Scales: First, I’d be clear about what type of leader we are talking about. In the military there are two: tactical leaders and strategic leaders. Thus XXI century leader development would follow two tracks: The tactical track would seek to find those with the technical and tactical right stuff, essentially those with the intuitive abilities, physical fitness and courage to lead men in close combat. They would be the doers, those who make the military engine run and who know how to maneuver and lead tactical units. The strategic track would consist of carefully selected men and women who have the right strategic stuff: the ability to think in time, conjure what might be rather than what is; and be willing to participate in a decades long program of study and practice that would prepare them to be leaders at the highest national strategic level. Preparation would consist of civilian graduate school, political and combatant command internships and time as an instructor at a service school or civilian university. Such a program would be highly competitive and very selective producing about 100 superbly qualified officers to be promoted to senior colonel and general officer. These would not be not progressive programs. Tacticians are tacticians and strategists are strategists.
McMaster: Popular culture tends to water down and coarsen what it means to be a warrior. Soldiers are often portrayed as fragile, traumatized human beings. Hollywood tells us little about the soldier’s calling or commitment to his or her fellow soldiers or what compels him or her to act courageously, endure hardships, take risks, or make sacrifices. You write about what it takes to steel soldiers and units to overcome fear and fight in environments of uncertainty and persistent danger. Will you share your thoughts on the human dimension of combat and why Americans should try to understand the social, psychological, and moral requirements to fight and win?
Scales: War is innately a human not a technological enterprise. The lower the level of the fight, the more human it becomes. I invented the term “Human Dimension” in 1992 when writing my book Certain Victory as a means of closing a hidden void in the conduct of the Gulf War that technology couldn’t alone explain. The idea came to me when listening to GEN Barry McCaffrey’s testimony before Congress when he opined that we still would have beaten Saddam even if we exchanged equipment with him. I found this observation both profound and true. It was the soldier not the equipment that provided the margin for certain victory. I also discovered that we knew too little about the soldier in combat. We knew we were better but how were we better? What was the evidence?

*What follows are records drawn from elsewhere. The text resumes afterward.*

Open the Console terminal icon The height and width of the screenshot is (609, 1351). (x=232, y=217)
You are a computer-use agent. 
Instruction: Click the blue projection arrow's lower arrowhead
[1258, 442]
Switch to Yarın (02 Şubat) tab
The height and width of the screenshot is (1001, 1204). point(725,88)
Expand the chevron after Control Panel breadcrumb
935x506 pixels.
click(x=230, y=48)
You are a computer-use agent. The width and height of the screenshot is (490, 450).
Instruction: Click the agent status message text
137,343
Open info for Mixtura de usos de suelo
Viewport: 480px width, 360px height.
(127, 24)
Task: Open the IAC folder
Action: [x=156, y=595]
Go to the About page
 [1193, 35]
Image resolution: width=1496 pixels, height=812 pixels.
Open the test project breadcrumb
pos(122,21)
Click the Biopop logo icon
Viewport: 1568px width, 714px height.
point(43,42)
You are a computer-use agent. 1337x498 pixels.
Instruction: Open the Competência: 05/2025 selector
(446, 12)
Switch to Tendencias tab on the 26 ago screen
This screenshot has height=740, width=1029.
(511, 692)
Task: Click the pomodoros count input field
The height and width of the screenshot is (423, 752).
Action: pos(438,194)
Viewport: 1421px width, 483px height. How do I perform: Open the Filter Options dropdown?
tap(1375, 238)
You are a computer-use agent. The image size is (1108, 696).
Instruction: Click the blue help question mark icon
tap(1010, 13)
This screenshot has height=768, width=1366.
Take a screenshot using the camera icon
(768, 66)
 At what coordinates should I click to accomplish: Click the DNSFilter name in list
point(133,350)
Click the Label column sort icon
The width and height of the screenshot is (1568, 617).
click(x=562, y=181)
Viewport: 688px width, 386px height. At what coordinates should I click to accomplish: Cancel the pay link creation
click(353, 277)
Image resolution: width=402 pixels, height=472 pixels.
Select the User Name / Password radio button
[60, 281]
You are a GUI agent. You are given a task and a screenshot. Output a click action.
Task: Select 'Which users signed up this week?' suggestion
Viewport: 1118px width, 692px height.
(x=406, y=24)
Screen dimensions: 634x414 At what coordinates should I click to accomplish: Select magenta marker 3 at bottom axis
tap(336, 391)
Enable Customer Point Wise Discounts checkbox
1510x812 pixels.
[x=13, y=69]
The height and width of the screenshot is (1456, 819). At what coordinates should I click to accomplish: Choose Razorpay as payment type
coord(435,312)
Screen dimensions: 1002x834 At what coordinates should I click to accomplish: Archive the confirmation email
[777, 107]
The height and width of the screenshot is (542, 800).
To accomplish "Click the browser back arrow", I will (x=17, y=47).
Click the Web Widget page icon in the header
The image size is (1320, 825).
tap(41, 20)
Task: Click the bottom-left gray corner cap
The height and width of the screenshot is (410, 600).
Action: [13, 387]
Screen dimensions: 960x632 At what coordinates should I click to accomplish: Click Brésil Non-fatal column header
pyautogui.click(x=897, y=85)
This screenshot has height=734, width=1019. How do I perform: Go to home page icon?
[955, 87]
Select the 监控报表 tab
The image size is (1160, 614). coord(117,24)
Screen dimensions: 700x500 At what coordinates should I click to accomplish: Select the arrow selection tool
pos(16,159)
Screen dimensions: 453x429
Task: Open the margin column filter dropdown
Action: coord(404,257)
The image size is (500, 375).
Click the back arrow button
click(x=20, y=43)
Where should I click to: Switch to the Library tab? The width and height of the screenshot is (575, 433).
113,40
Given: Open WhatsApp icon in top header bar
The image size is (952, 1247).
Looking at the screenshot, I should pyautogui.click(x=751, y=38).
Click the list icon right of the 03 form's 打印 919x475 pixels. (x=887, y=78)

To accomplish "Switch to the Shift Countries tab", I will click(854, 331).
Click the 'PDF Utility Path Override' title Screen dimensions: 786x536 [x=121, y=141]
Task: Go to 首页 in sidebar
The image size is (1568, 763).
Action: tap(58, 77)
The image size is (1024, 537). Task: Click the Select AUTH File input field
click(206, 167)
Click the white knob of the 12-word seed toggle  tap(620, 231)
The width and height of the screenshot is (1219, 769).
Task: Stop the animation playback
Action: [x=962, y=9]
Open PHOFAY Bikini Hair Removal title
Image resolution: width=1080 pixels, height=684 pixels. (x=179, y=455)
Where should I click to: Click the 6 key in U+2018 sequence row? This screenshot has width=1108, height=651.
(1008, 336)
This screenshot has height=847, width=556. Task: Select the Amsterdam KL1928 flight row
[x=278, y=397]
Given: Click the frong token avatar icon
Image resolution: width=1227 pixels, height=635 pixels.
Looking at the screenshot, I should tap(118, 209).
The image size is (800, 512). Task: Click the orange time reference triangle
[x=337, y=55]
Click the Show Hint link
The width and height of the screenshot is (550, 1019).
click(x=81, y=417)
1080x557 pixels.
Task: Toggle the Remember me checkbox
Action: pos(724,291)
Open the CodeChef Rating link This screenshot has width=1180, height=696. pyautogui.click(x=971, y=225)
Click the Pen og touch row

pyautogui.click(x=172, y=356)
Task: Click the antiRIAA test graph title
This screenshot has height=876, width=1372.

Army Color Guard of the First Cavalry Division dressed in 19th-century uniforms in Saudi Arabia during Operation Desert Storm, 1991. U.S. Naval Institute photo
My Desert Storm research team set to work to find specifically what makes us better. In fact, we asked why western armies were better than native armies in general at higher-level mechanized warfare. Much of the answer was cultural. Only western militaries produce noncommissioned officers; western armies know how to self-select leaders without regard to social distinctions; western soldiers tend to bond more easily with peers and they are practiced with all forms of technology. But we discovered that such explanations were not enough. As good as we were the social, behavioral and cognitive sciences could make us much, much better. Unfortunately, our initial efforts to better exploit the human dimension fell of the rails after 9/11. This is always the problem with terms that become too popular and are overused and exploited. In this case the term Human Dimension was intentionally and cynically diluted and misdirected by uninformed bureaucrats who didn’t understand the concept and how it could be exploited. We wanted to make better performing soldiers by exploiting the human sciences, seemingly a simple enough enterprise. But in time the “spirituality” team got involved trying to show that fighting prowess depended on being a Christian. Later the cultural awareness crowd hijacked the human dimension to push for putting sociologists in the field to inform tactical leaders about native cultures in places like Iraq and Afghanistan. Finally, in about 2006 well-intended psychologists and physicians hijacked the human dimension effort and applied it to the Army’s “resiliency” effort. Suddenly the human dimension moniker was about treating damaged soldiers rather than making healthy soldiers more deadly in combat. I still believe that the greatest potential for increasing the fighting prowess of our close combat forces comes from exploiting the human sciences. I write about how this might be done in my book.